The challenge here is not to impose a particular standard of care from the outside (the so-called death panels) but to change the public expectation from, on the one hand, doing everything imaginable to extend life to the last possible minute to, on the other hand, patient-centered care: giving the patient the care that he or she desires. This premise mandates that we develop processes to enable the execution of advance directives by the majority of the population and then store them electronically in a place where they are easily accessed by care providers at the time that they are needed.
The third priority is to reduce waste. It's a widely accepted fact that more than half of all spending on healthcare in the United States—about $1.3 trillion out of $2.6 trillion annually—is wasted: unnecessary, ill-advised or the result of systemic incompetence. The challenge is, therefore, to track and manage expenses and build a patient-centered system.
At Intermountain Healthcare, we've spent decades focusing on this challenge. We've learned that you can't improve what you can't measure. We now have advanced information technology that allows us to analyze every dollar spent in the system. We can chart the best treatment options for patients using information from other patients and team with doctors in our system to develop standardized approaches to common disease states. We analyze trends and, therefore, can quickly identify potentially life-threatening practices. We've learned to measure and evaluate, and, as a result, we've been in the forefront of high-quality lower-cost care.
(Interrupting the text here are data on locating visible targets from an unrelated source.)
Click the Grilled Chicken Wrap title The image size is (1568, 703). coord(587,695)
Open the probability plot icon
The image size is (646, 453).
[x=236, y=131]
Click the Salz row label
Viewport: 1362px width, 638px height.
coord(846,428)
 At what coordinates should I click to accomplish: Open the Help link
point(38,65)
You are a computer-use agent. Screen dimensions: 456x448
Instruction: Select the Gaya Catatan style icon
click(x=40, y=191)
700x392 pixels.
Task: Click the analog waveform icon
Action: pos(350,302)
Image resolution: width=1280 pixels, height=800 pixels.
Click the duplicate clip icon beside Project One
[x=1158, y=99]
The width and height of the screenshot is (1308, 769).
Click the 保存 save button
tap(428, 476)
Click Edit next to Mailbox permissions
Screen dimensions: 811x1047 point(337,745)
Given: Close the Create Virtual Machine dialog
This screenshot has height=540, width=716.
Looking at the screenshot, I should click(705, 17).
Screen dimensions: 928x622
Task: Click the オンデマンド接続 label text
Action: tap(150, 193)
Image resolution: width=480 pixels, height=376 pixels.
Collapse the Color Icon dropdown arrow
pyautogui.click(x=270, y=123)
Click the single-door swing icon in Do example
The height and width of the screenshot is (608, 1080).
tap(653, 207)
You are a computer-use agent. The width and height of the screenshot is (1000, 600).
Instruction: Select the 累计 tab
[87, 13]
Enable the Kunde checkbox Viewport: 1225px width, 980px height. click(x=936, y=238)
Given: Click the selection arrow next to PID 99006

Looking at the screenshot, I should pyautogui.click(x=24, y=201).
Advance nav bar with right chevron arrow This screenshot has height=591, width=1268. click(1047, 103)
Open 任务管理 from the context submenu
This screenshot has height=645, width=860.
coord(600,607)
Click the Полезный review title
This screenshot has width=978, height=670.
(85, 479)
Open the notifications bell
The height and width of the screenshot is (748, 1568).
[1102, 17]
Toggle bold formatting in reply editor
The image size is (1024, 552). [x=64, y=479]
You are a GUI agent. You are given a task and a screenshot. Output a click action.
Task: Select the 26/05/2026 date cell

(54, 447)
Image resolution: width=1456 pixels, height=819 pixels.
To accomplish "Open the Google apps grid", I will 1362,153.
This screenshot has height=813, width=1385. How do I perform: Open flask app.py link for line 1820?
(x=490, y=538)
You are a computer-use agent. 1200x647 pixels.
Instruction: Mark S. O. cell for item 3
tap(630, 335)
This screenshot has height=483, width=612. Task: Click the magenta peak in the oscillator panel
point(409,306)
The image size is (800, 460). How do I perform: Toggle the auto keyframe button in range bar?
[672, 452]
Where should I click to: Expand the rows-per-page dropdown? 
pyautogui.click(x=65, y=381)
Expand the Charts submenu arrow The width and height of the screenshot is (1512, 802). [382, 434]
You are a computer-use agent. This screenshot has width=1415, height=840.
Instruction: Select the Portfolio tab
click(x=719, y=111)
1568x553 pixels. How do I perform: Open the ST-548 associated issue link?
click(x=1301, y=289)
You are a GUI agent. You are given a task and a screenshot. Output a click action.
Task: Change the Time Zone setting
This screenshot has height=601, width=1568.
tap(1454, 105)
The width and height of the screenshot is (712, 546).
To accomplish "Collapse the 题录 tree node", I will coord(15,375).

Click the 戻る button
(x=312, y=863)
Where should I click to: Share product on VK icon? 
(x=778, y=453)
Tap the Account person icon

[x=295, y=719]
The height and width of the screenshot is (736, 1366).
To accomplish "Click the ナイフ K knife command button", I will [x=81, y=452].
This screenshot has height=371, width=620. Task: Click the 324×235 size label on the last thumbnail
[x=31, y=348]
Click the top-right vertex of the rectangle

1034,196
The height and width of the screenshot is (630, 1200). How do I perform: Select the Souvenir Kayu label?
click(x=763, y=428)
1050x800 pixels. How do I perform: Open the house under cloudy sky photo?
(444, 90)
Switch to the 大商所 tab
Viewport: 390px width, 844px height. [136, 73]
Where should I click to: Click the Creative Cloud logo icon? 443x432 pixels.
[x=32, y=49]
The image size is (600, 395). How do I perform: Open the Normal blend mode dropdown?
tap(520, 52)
The recent healthcare reform debate has focused on the federal government, and clearly improvements are still needed there. But the most impactful solutions to our national health and healthcare needs won't be found in Washington. They are in our own hometowns, our hospitals, our doctors' offices, our homes—in our own attitudes toward health and care. By exploring those solutions, we can improve our nation's health, reduce our reliance on healthcare, and provide care that is both accessible and affordable.